Quanto ha inciso la dittatura della TV su questo voler sempre distrarre tutto e tutti, quasi per forza?
Molto. Ormai si tratta di ricostruire un tessuto culturale che è a brandelli. Dall'edonismo reaganiano in poi, per liberarci dalle ideologie abbiamo buttato via anche le idee. Di qualsiasi genere. Quelle che ci abituavano a strutturare un modello di vita, a immaginare un mondo, sono state spazzate via dalla triade consumo/tecnologia/mercato. Le nuove generazioni sono intente a imparare le istruzioni di ogni nuovo aggeggio wireless, e le vecchie sono rimbambite dalle abitudini e dalla Tv.
Appassionarsi alla filosofia può aiutare a uscire da questa spirale, che ha prodotto un analfabetismo di ritorno del 30%, con il 70% delle persone che s'informa sul mondo solo attraverso la Tv. Bisogna riconoscere che nel prevedere queste tendenze la filosofia è stata insuperabile: già negli anni '40, i pensatori della scuola di Francoforte, che scappavano dalla Germania nazista per rifugiarsi negli Usa, coglievano la pericolosità di quel circuito di “eutanasia della mente” che avrebbe messo in moto la Tv.

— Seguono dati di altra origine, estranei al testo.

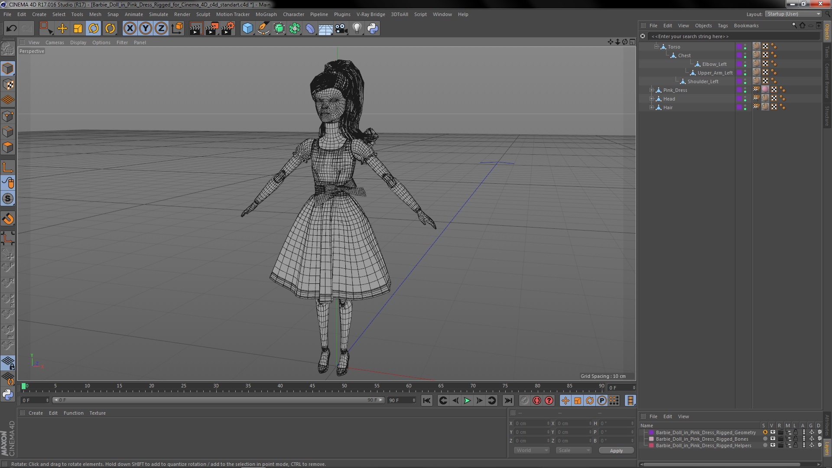Open the World coordinate dropdown
The image size is (832, 468).
point(531,450)
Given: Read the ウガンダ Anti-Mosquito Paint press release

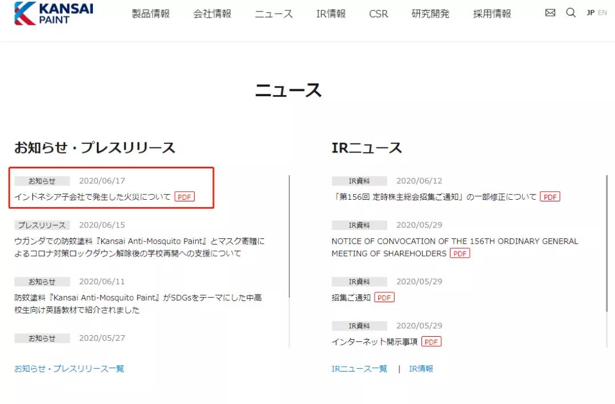Looking at the screenshot, I should (140, 247).
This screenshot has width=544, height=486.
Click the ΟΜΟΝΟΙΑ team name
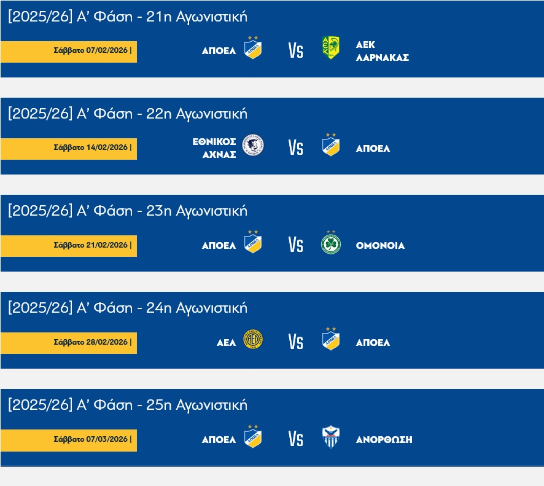(x=380, y=245)
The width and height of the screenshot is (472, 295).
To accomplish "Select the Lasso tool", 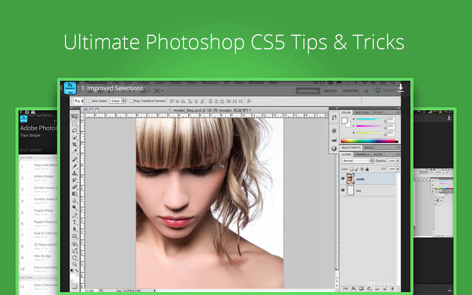I will click(x=75, y=130).
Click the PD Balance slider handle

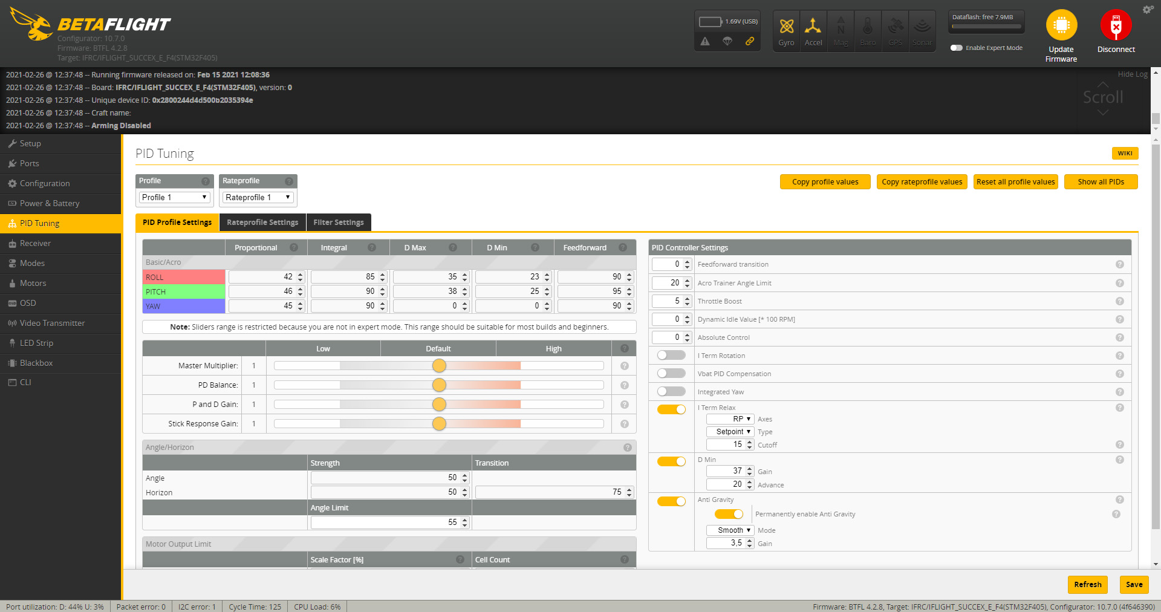click(439, 385)
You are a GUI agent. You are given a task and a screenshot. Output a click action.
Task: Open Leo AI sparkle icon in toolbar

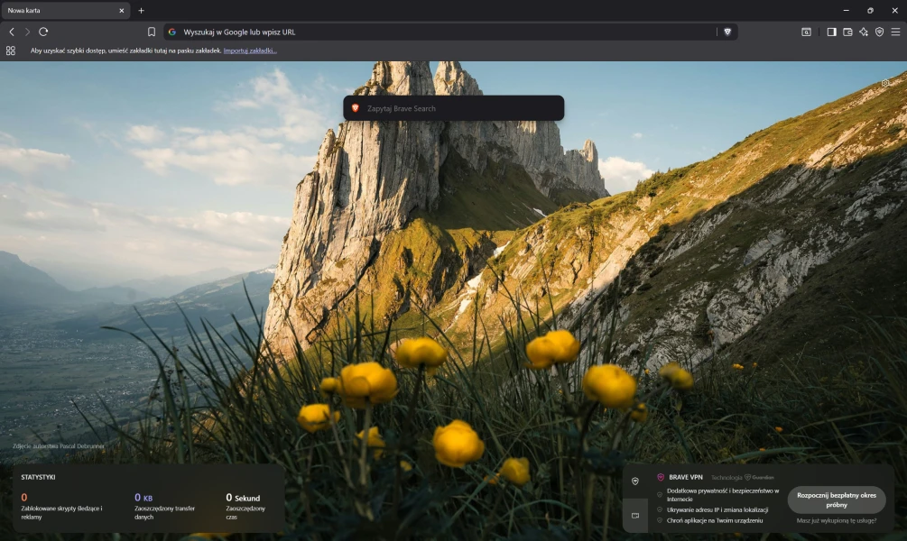864,32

Marcuse, Adorno e gli altri membri del club, coglievano lo spirito seduttivo di massa che Huxley aveva già descritto ne “Il mondo nuovo”, descrivendo una società onnivora mai sazia di distrazioni. Se Orwell temeva che saremmo stati distrutti da ciò che odiamo, Huxley pensava invece che lo saremmo stati da ciò che credevamo di amare. La differenza è profonda e loro ce l'avevano suggerita. Ma non li siamo stati a sentire.

Lei commenterà i prossimi mondiali in una nuova trasmissione, “Bafana Bafana” con Massimo De Luca e Joe Violanti. Come si può parlare di filosofia commentando un dribbling?
Non è necessario ma aiuta. Ho scritto un libro su questo, si chiama “Platone e la legge del pallone”. Ma in realtà credo che il calcio – come l'economia, lo spettacolo e lo sport in genere - possa rivelarci molto di ciò che viviamo quotidianamente. Non è vero che oggi non ci sono più valori, è vero invece che i valori sono sbagliati. Faccio un esempio: qualche tempo fa, in uno sport di squadra come il basket, la Nike di Phil Knight cominciò a sponsorizzare il singolo giocatore, quello più bravo di tutti. Da quel momento in poi, il messaggio che passava era la negazione dei valori collettivi e l'esaltazione di quello individuale. Erronea e sbagliata, perché nessun campione di uno sport collettivo lo è, se non ha dei compagni bravi che lo aiutano e che esaltano il suo ruolo. E lo abbiamo appena visto con Messi contro l'Inter.